Edvard Grieg komponierte die Suite 1884 anlässlich des 200. Geburtstags des norwegischen Universalgelehrten und Dichters Ludvig Holberg (1684–1754), den er auch als «Molière des Nordens» bezeichnete. Der Fassung für Streichorchester ging die Version für zweihändiges Klavier voraus (ebenfalls bei Henle erhältlich, HN 432). Sie ist heute weniger bekannt als das vom Komponisten im Februar 1885 fertiggestellte Arrangement für Streichorchester. Es scheint, dass Edvard Grieg den Streicherklang bereits beim Komponieren des Klavierwerks im Ohr hatte. Der vierte Satz «Air» ist eines der schönsten Streicherstücke, eine Musik für die einsame Insel!

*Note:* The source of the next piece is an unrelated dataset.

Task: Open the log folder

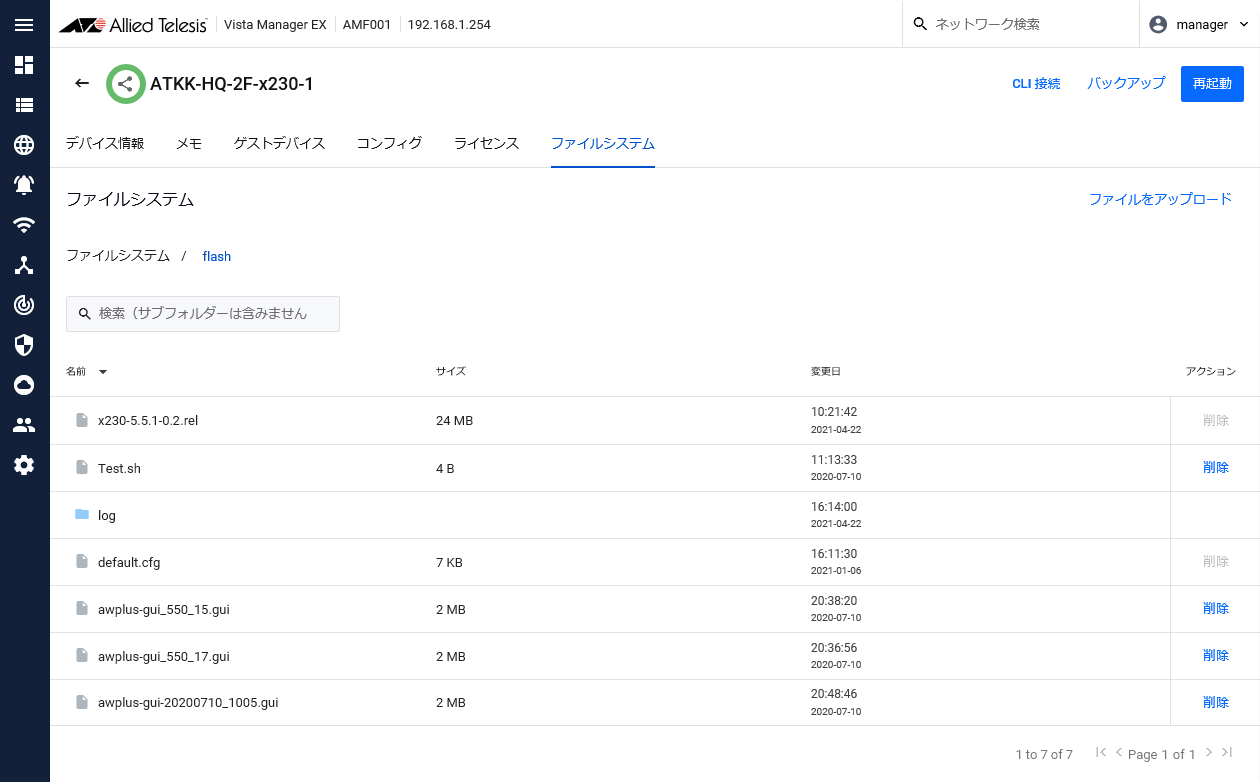Action: click(107, 516)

Der Herausgeber Ernst-Günter Heinemann nennt die Erstausgaben von Partitur und Stimmen bei Peters in Leipzig (1886) mit den handschriftlichen Eintragungen des Komponisten als wesentliche Quellen. Grieg dirigierte die Uraufführung in Bergen am 13. März 1885 (aus handschriftlichen Stimmen) selbst. Das Autograf, welches danach dem Verlag als Stichvorlage diente, ist leider verschollen. Bogenstriche und gelegentliche Fingersätze, die in den Stimmen eingetragen sind, dürften bereits dort vorhanden gewesen sein und ganz den Vorstellungen des Autors entsprechen. Sie wurden in diese Henle-Ausgabe übernommen. Doch – keine Sorge — es sind deren wenige, und sie sind alle gut!

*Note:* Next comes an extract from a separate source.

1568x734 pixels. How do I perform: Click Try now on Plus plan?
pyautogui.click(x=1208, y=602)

Grieg kann sich nicht verleugnen

Wenn es sich bei der Holberg-Suite auch um «romantischen» Barock handelt, der mit heutigen Erkenntnissen der historisch informierten Musikpraxis wenig gemein hat, ist sie doch ein wertvolles Zeitdokument der Rezeption von Barockmusik zu Griegs Zeiten. Das Werk lässt uns schmunzelnd zur Kenntnis nehmen, wie sein romantischer Schöpfer durch das barocke Idiom hindurch immer wieder erkennbar bleibt, entgegen seiner Bemerkung in einem Brief an Julius Röntgen von 1884: «Es ist eigentlich als Ausnahme eine gute Übung, seine eigene Persönlichkeit zu verstecken.»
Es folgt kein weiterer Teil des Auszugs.